It’s no actual coin, it’s “cryptocurrency,” an electronic form of payment that is produced (“mined”) by lots of people worldwide. It allows peer-to-peer transactions instantly, worldwide, for free or at suprisingly low cost.
Bitcoin was invented after decades of research into cryptography by software developer, Satoshi Nakamoto (thought to be a pseudonym), who designed the algorithm and introduced it in ’09 2009. His true identity remains a mystery.
This currency is not backed by way of a tangible commodity (such as gold or silver); bitcoins are traded online making them a commodity in themselves.
Bitcoin can be an open-source product, accessible by anyone who’s a user. All you need is an email address, Access to the internet, and money to get started.
Where does it result from?
Bitcoin is mined on a distributed computer network of users running specialized software; the network solves certain mathematical proofs, and looks for a specific data sequence (“block”) that produces a specific pattern once the BTC algorithm is put on it. A match produces a bitcoin. It’s complex and time- and energy-consuming.
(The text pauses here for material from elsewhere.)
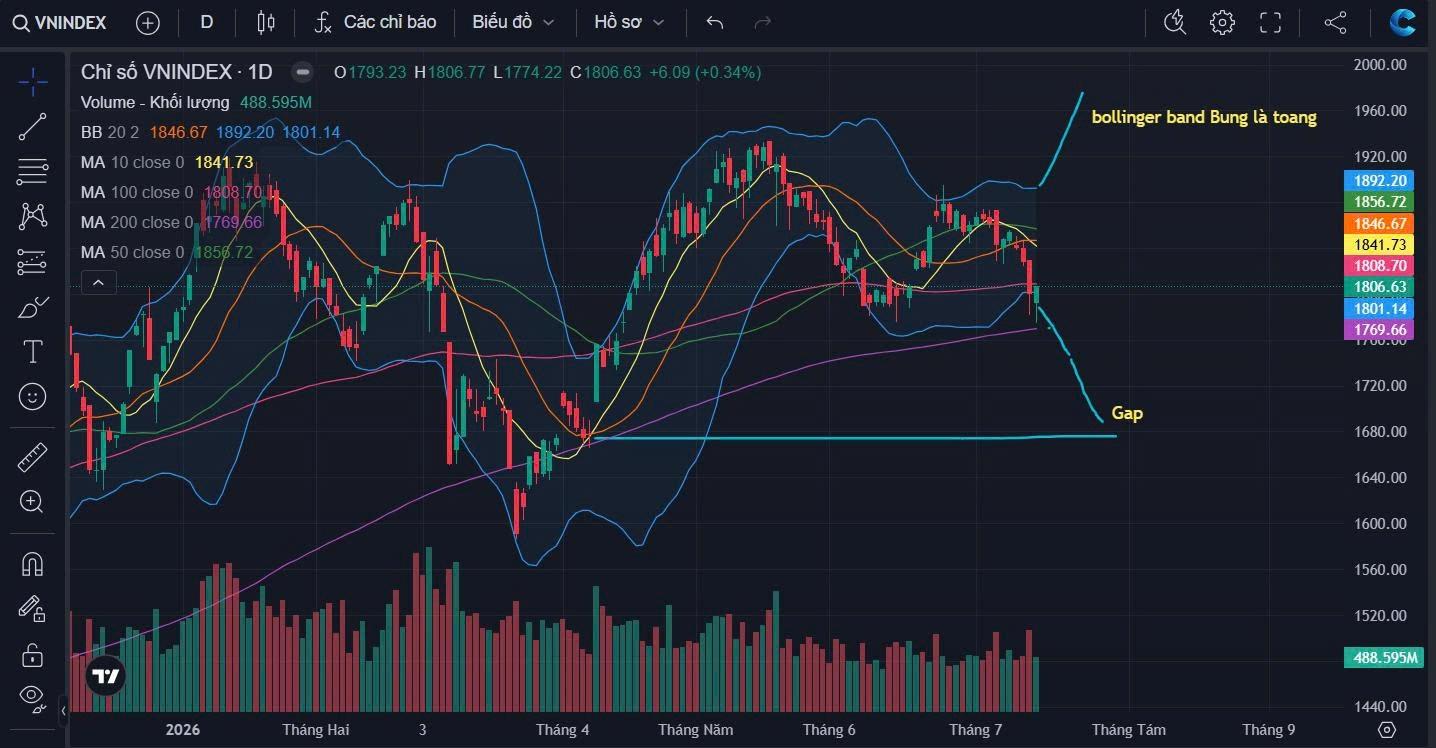1436x748 pixels.
Task: Hide all drawings with eye icon
Action: point(32,696)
Only 21 million bitcoins are ever to be mined (about 11 million are in circulation). The math problems the network computers solve get progressively more challenging to help keep the mining operations and supply in check.
This network also validates all of the transactions through cryptography.
How does Bitcoin work?
Internet surfers transfer digital assets (bits) to each other on a network. There is absolutely no online bank; rather, Bitcoin has been referred to as an Internet-wide distributed ledger. Users buy Bitcoin with cash or by selling something or service for Bitcoin. Bitcoin wallets store and use this digital currency. Users may sell out of this virtual ledger by trading their Bitcoin to someone else who wants in. Anyone can do this, anywhere in the world.
There are smartphone apps for conducting mobile Bitcoin transactions and Bitcoin exchanges are populating the web.
How is Bitcoin valued?
Bitcoin isn’t held or controlled by a financial institution; it is completely decentralized. Unlike real-world money it can’t be devalued by governments or banks.
Instead, Bitcoin’s value lies simply in its acceptance between users as a kind of payment and because its supply is finite. Its global currency values fluctuate according to supply and demand and market speculation; as more folks create wallets and hold and spend bitcoins, and more businesses accept it, Bitcoin’s value will rise. Banks are now trying to value Bitcoin plus some investment websites predict the cost of a bitcoin will be several thousand dollars in 2014.
What are its benefits?
There are advantages to consumers and merchants that are looking to utilize this payment option.
1. Fast transactions – Bitcoin is transferred instantly over the Internet.
2. No fees/low fees — Unlike credit cards, Bitcoin can be used for free or very low fees. Minus the centralized institution as middle man, you can find no authorizations (and fees) required. This improves profit margins sales.
3. Eliminates fraud risk -Only the Bitcoin owner can send payment to the intended recipient, who is the only one who is able to receive it. The network knows the transfer has occurred and transactions are validated; they can not be challenged or taken back. This is big for online merchants who are often subject to credit card processors’ assessments of whether or not a transaction is fraudulent, or businesses that pay the high price of charge card chargebacks.
4. Data is secure — As we have observed with recent hacks on national retailers’ payment processing systems, the web isn’t always a secure place for private data. With Bitcoin, users usually do not give up private information.
a. They have two keys – a public key that serves as the bitcoin address and an exclusive key with personal data.
b. Transactions are “signed” digitally by combining the public and private keys; a mathematical function is applied and a certificate is generated proving the user initiated the transaction. Digital signatures are unique to each transaction and cannot be re-used.
c. The merchant/recipient never sees your secret information (name, number, home address) so it is somewhat anonymous but it is traceable (to the bitcoin address on the general public key).
5. Convenient payment system — Merchants may use Bitcoin entirely as a payment system; they don’t need to hold any Bitcoin currency since Bitcoin can be converted to dollars. Consumers or merchants can trade in and out of Bitcoin along with other currencies at any time.
6. International payments – Bitcoin is used around the world; e-commerce merchants and providers can simply accept international payments, which start new potential marketplaces for them.
7. buy crypto An easy task to track — The network tracks and permanently logs every transaction in the Bitcoin block chain (the database). In the case of possible wrongdoing, it is easier for police to trace these transactions.
8. Micropayments are possible – Bitcoins could be divided right down to one one-hundred-millionth, so running small payments of a dollar or less becomes a free or near-free transaction. This could be a genuine boon for convenience stores, coffee shops, and subscription-based websites (videos, publications).